##### EXTRACTED MATERIAL #####
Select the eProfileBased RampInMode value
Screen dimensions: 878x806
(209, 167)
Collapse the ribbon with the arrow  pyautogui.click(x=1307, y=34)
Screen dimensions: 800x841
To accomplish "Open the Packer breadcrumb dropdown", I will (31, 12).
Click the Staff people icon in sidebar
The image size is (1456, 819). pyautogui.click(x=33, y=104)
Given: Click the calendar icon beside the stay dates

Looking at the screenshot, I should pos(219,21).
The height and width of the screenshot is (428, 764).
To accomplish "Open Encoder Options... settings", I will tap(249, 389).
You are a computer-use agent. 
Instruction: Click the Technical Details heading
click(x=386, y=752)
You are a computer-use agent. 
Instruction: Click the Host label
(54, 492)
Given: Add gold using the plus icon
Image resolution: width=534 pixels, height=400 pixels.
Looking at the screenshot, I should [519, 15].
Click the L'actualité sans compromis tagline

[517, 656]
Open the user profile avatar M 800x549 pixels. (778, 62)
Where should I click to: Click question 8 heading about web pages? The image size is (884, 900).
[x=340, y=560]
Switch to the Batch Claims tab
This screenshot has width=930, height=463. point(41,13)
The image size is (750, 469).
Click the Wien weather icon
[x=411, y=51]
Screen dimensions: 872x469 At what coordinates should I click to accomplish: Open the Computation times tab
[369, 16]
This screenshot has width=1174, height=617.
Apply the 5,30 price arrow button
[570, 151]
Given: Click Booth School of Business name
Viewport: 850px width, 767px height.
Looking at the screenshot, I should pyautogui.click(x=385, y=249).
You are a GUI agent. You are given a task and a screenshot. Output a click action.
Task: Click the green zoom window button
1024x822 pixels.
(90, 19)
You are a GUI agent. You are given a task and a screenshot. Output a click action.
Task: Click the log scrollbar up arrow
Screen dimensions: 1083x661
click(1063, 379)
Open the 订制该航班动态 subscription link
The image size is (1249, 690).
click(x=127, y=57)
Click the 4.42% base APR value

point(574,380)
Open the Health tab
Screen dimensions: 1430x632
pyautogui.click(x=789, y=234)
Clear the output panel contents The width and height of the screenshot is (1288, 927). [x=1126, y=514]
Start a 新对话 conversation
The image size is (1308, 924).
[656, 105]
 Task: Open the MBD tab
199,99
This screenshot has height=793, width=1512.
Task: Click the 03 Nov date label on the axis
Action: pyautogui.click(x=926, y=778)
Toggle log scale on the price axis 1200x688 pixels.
#####
EXERCISE TASK: Copy all of the data above word for word, changing nothing.

TASK ANSWER:
Select the eProfileBased RampInMode value
Screen dimensions: 878x806
(209, 167)
Collapse the ribbon with the arrow  pyautogui.click(x=1307, y=34)
Screen dimensions: 800x841
To accomplish "Open the Packer breadcrumb dropdown", I will (31, 12).
Click the Staff people icon in sidebar
The image size is (1456, 819). pyautogui.click(x=33, y=104)
Given: Click the calendar icon beside the stay dates

Looking at the screenshot, I should pos(219,21).
The height and width of the screenshot is (428, 764).
To accomplish "Open Encoder Options... settings", I will tap(249, 389).
You are a computer-use agent. 
Instruction: Click the Technical Details heading
click(x=386, y=752)
You are a computer-use agent. 
Instruction: Click the Host label
(54, 492)
Given: Add gold using the plus icon
Image resolution: width=534 pixels, height=400 pixels.
Looking at the screenshot, I should [519, 15].
Click the L'actualité sans compromis tagline

[517, 656]
Open the user profile avatar M 800x549 pixels. (778, 62)
Where should I click to: Click question 8 heading about web pages? The image size is (884, 900).
[x=340, y=560]
Switch to the Batch Claims tab
This screenshot has width=930, height=463. point(41,13)
The image size is (750, 469).
Click the Wien weather icon
[x=411, y=51]
Screen dimensions: 872x469 At what coordinates should I click to accomplish: Open the Computation times tab
[369, 16]
This screenshot has width=1174, height=617.
Apply the 5,30 price arrow button
[570, 151]
Given: Click Booth School of Business name
Viewport: 850px width, 767px height.
Looking at the screenshot, I should pyautogui.click(x=385, y=249).
You are a GUI agent. You are given a task and a screenshot. Output a click action.
Task: Click the green zoom window button
1024x822 pixels.
(90, 19)
You are a GUI agent. You are given a task and a screenshot. Output a click action.
Task: Click the log scrollbar up arrow
Screen dimensions: 1083x661
click(1063, 379)
Open the 订制该航班动态 subscription link
The image size is (1249, 690).
click(x=127, y=57)
Click the 4.42% base APR value

point(574,380)
Open the Health tab
Screen dimensions: 1430x632
pyautogui.click(x=789, y=234)
Clear the output panel contents The width and height of the screenshot is (1288, 927). [x=1126, y=514]
Start a 新对话 conversation
The image size is (1308, 924).
[656, 105]
 Task: Open the MBD tab
199,99
This screenshot has height=793, width=1512.
Task: Click the 03 Nov date label on the axis
Action: pyautogui.click(x=926, y=778)
Toggle log scale on the price axis 1200x688 pixels.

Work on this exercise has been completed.